In all, 15 clients sold or authorized the selling of securities underlying their variable annuities; eight clients even withdrew money from personal savings accounts for the fictitious investment opportunity, according to the complaint. Throughout this period, he continued to say that the investment had “no risk” and was “a bright spot in the investment landscape,” according to the SEC.
“Matthes acted deliberately, with the intent to deceive,” the complaint reads. “He knew that the investment he described to his customers and clients did not exist, and he never invested any of the money he raised in the promised investment.”
According to the complaint, Matthes was spending the majority of the money on personal expenses, including “credit card payments, mortgage payments, car payments, child support, luxury items and gifts and home renovation expenses.” Additionally, he used about $170,000 to pay certain customers in the interest of keeping the scheme alive, according to the SEC.
The commission also accused him of lying to Mutual of Omaha Investor Services. When the firm questioned a withdrawal, Matthes claimed that the client had made it for home repairs and car payments, which contrasted with her expressed intent to invest for the long term.

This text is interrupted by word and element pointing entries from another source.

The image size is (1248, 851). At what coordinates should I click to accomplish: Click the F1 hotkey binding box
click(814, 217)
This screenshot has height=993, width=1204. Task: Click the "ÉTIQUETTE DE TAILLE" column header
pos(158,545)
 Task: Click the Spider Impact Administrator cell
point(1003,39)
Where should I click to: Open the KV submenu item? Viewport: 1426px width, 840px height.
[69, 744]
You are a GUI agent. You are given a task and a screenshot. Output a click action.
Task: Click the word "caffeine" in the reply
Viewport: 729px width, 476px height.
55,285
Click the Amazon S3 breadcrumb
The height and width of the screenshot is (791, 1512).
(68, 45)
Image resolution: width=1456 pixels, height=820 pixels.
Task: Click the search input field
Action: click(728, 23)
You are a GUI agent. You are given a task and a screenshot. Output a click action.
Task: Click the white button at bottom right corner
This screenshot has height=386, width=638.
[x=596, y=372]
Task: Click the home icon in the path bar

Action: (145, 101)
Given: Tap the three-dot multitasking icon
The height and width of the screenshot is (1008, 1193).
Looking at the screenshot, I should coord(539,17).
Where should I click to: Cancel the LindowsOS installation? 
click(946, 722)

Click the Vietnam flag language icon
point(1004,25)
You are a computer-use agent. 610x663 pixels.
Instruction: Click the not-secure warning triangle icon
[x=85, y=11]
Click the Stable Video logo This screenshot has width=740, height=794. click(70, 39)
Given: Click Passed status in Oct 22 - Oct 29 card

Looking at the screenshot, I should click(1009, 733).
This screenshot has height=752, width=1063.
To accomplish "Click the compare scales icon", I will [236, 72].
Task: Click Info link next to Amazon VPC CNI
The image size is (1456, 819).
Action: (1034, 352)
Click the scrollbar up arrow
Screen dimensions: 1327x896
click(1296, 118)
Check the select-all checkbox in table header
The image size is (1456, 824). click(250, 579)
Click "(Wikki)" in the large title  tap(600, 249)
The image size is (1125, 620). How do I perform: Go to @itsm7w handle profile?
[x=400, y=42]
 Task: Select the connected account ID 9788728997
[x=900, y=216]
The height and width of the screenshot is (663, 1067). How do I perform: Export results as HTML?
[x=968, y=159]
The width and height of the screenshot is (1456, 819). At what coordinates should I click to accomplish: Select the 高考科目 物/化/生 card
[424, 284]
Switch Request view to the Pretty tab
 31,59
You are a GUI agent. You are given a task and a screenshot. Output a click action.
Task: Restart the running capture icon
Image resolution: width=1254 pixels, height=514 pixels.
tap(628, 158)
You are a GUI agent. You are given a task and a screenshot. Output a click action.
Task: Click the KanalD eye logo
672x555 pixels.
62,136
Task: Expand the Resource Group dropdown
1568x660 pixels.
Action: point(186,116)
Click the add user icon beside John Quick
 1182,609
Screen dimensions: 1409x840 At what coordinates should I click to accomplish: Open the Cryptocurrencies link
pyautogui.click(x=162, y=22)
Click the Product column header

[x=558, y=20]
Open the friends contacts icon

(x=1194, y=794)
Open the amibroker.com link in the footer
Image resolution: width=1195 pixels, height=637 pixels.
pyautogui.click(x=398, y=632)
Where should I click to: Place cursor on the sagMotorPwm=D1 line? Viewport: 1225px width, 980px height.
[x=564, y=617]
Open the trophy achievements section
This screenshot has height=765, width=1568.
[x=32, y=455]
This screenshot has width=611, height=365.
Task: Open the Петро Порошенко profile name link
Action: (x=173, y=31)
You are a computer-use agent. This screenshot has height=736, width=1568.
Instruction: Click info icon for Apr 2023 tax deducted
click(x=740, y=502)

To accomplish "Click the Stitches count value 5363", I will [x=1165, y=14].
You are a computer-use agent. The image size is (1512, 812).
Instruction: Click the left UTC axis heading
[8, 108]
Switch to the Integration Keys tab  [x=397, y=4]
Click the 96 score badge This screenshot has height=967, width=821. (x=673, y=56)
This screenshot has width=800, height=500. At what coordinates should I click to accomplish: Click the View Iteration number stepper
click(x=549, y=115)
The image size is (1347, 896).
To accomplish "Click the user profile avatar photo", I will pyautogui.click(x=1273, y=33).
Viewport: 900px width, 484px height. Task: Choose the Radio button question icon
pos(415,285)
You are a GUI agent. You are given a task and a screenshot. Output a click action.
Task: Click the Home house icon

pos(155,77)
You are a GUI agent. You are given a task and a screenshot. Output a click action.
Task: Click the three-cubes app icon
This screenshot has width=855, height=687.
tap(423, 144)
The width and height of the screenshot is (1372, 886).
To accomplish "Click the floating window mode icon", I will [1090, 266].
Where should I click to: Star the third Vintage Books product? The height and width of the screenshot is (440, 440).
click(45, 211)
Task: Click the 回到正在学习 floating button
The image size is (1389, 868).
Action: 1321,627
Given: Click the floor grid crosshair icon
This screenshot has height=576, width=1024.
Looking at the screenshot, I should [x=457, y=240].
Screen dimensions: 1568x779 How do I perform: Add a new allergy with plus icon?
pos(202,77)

Matthes was discovered when one of his clients made a complaint to FINRA about an account statement that looked false. FINRA contacted Matthes’ firm, which launched an investigation, including an in-person visit on March 11 and 12, 2019, at which point they fired Matthes, according to the complaint. Matthes agreed to settle the charges, with the SEC asking that Matthes be barred from the industry (FINRA already barred him from all registration last May). The commission is also seeking disgorgement and penalties.